Work to be completed:
Copy out the rows below verbatim, starting with the line containing "is (1406, 892)." and continuing through the line containing "x-tick-label: −20 is", both included.

Extracted records:
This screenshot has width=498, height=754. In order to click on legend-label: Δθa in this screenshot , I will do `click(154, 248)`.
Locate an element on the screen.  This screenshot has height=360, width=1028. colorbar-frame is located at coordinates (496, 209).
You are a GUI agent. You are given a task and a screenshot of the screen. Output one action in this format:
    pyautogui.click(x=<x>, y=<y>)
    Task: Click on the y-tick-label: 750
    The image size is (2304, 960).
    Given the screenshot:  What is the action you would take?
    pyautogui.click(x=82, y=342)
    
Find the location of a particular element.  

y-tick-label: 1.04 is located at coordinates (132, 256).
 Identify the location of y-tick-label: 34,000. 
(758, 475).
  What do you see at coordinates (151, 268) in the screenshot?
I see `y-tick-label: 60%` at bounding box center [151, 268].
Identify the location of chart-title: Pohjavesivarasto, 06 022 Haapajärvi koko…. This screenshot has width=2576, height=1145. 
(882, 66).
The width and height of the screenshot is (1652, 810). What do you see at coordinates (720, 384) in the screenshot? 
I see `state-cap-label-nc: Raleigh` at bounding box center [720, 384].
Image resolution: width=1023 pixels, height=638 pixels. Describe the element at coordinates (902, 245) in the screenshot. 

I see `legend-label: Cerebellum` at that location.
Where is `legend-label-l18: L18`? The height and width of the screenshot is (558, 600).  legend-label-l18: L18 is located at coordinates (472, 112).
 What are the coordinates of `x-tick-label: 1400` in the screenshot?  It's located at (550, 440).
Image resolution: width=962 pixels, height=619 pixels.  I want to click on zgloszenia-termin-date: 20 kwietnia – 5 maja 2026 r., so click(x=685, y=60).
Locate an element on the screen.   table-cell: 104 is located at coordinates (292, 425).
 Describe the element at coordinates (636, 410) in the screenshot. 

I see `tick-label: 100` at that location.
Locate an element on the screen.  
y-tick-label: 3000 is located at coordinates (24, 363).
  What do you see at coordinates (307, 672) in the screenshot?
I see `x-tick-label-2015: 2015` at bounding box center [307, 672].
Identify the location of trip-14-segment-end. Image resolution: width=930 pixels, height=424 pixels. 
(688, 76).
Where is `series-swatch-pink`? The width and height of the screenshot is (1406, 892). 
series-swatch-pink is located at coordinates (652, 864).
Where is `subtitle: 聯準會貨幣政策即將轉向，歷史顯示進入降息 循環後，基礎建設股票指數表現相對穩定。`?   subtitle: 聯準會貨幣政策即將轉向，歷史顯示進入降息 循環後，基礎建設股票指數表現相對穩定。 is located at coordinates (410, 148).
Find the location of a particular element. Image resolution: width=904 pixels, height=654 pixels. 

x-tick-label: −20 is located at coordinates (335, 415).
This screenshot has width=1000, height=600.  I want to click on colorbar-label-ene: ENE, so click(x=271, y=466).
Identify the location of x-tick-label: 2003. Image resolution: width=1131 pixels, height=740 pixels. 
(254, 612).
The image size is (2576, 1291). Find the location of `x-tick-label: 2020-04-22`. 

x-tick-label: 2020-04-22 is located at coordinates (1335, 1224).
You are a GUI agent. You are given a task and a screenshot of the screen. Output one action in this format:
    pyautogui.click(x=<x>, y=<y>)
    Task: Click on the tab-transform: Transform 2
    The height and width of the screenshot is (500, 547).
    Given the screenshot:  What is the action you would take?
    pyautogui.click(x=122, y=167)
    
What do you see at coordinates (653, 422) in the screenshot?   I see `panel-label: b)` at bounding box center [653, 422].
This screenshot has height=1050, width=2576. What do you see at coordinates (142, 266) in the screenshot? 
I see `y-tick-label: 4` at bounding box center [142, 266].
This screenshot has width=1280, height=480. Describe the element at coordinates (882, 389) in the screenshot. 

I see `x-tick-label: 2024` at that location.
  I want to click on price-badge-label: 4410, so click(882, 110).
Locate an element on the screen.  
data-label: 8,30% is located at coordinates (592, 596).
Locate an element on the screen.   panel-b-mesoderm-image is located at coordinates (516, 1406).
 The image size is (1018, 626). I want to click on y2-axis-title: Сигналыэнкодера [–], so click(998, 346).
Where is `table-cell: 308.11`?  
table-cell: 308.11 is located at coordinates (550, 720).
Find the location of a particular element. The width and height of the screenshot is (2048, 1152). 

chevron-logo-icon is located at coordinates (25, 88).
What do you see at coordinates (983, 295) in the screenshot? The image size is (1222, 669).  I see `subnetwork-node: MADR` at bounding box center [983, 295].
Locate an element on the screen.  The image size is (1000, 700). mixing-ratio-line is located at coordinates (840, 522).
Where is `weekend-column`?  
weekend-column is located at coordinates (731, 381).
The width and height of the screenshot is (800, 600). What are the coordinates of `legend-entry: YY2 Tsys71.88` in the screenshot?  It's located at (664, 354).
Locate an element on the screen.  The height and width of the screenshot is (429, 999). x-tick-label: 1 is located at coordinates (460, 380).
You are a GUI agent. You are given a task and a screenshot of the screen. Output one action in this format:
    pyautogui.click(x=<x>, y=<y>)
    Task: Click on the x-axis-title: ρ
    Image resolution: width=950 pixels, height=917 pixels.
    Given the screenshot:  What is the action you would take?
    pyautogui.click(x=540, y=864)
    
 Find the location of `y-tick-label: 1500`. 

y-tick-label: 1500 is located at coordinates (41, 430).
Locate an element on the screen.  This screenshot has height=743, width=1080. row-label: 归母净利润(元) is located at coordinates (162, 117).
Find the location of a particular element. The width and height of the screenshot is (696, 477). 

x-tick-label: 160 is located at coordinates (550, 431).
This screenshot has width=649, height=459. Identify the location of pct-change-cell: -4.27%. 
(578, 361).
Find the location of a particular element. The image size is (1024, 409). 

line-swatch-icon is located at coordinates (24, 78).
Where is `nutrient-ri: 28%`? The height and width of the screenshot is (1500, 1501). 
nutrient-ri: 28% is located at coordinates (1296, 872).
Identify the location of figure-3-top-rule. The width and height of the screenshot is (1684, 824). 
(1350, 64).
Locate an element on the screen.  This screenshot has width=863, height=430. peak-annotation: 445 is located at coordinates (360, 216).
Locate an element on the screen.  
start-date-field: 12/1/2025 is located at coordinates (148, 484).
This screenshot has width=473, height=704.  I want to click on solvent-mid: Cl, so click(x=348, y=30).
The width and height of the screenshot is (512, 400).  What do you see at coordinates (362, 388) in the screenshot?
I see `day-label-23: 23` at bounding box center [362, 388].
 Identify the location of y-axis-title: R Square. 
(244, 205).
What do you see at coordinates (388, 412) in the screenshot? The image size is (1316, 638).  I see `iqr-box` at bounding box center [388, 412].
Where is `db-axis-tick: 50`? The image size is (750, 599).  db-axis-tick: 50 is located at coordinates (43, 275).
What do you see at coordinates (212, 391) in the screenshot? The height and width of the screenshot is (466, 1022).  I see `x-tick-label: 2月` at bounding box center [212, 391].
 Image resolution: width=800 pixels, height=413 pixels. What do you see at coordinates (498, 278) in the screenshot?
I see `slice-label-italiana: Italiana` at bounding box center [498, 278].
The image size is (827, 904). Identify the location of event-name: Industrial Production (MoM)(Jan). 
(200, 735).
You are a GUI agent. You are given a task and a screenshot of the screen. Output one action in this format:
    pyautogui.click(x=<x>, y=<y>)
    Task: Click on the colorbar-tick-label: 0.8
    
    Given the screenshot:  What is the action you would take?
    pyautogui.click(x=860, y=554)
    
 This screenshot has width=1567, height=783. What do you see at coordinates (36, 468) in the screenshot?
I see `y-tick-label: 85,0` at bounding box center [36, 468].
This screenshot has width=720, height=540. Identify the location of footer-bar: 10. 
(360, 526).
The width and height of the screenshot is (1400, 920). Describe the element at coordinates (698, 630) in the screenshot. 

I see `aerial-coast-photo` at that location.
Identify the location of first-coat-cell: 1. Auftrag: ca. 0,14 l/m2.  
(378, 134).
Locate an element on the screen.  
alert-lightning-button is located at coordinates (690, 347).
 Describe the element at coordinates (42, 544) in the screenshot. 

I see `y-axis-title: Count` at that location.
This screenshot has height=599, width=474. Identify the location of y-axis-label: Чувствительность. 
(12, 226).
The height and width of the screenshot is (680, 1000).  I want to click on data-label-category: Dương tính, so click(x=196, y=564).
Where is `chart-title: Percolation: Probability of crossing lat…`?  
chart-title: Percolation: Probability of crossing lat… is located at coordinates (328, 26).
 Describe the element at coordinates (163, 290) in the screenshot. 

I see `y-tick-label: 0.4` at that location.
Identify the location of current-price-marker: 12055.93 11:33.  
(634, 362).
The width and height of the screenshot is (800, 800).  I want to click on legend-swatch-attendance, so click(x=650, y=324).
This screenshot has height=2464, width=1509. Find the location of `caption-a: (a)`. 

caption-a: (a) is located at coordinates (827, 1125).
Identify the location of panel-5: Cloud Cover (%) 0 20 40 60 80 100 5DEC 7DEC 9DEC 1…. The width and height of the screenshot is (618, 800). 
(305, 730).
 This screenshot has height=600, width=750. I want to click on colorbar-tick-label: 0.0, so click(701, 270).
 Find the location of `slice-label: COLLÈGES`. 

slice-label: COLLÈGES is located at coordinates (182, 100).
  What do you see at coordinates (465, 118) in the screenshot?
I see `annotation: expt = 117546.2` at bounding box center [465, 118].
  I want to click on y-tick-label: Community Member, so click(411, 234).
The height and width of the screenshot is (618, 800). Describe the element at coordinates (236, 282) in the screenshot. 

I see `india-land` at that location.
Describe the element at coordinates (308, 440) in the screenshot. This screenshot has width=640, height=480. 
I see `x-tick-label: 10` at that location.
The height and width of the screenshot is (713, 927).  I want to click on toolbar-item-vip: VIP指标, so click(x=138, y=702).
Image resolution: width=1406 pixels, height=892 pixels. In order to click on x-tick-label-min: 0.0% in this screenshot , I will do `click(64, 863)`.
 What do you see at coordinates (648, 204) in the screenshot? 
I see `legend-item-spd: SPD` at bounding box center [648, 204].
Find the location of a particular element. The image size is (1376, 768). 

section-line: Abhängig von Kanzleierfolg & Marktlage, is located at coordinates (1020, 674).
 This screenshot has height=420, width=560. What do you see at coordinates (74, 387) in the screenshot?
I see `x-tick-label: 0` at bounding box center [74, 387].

Response for this exercise:
Where is `series-swatch-pink`? The width and height of the screenshot is (1406, 892). 
series-swatch-pink is located at coordinates (652, 864).
Where is `subtitle: 聯準會貨幣政策即將轉向，歷史顯示進入降息 循環後，基礎建設股票指數表現相對穩定。`?   subtitle: 聯準會貨幣政策即將轉向，歷史顯示進入降息 循環後，基礎建設股票指數表現相對穩定。 is located at coordinates (410, 148).
Find the location of a particular element. Image resolution: width=904 pixels, height=654 pixels. 

x-tick-label: −20 is located at coordinates (335, 415).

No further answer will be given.